Your objective
What is needed is an exact copy of the lines from the start of the records below through the line with "I Nostri Set (128, 2460)", without the pictures.

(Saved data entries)
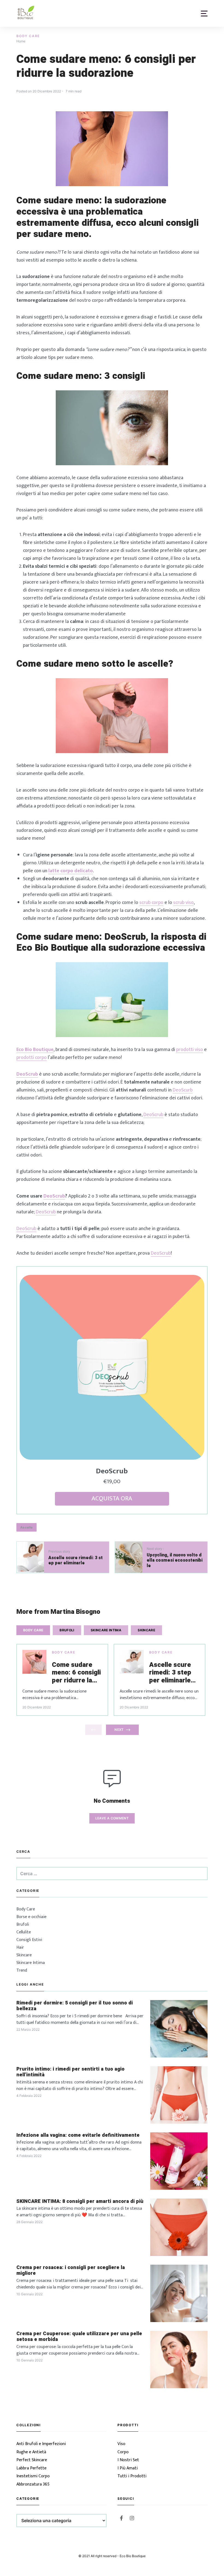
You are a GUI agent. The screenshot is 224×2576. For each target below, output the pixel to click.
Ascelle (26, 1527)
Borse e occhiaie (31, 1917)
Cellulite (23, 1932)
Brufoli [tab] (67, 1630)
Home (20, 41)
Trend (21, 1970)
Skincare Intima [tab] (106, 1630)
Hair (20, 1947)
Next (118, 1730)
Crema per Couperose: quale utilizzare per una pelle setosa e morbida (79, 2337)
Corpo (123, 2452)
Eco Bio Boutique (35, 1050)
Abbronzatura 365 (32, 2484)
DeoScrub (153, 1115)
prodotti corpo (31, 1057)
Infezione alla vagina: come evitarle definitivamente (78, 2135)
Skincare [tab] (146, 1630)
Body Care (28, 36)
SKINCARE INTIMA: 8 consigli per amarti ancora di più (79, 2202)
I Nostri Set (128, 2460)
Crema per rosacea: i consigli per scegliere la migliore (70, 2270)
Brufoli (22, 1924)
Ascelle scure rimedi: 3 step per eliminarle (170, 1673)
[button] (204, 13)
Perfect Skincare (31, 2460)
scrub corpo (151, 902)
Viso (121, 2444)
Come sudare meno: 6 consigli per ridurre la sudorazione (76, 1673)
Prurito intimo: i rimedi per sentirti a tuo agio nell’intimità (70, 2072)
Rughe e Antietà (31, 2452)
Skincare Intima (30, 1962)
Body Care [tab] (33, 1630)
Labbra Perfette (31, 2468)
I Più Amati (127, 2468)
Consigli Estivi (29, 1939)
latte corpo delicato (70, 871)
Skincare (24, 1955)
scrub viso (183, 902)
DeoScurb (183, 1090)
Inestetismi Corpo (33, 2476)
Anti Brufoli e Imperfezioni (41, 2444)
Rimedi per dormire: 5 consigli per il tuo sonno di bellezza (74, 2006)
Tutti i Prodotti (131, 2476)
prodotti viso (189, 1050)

Written solution
You are a GUI agent. The screenshot is 224×2576. For each target below, output the pixel to click.
Ascelle (26, 1527)
Borse e occhiaie (31, 1917)
Cellulite (23, 1932)
Brufoli [tab] (67, 1630)
Home (20, 41)
Trend (21, 1970)
Skincare Intima [tab] (106, 1630)
Hair (20, 1947)
Next (118, 1730)
Crema per Couperose: quale utilizzare per una pelle setosa e morbida (79, 2337)
Corpo (123, 2452)
Eco Bio Boutique (35, 1050)
Abbronzatura 365 (32, 2484)
DeoScrub (153, 1115)
prodotti corpo (31, 1057)
Infezione alla vagina: come evitarle definitivamente (78, 2135)
Skincare [tab] (146, 1630)
Body Care (28, 36)
SKINCARE INTIMA: 8 consigli per amarti ancora di più (79, 2202)
I Nostri Set (128, 2460)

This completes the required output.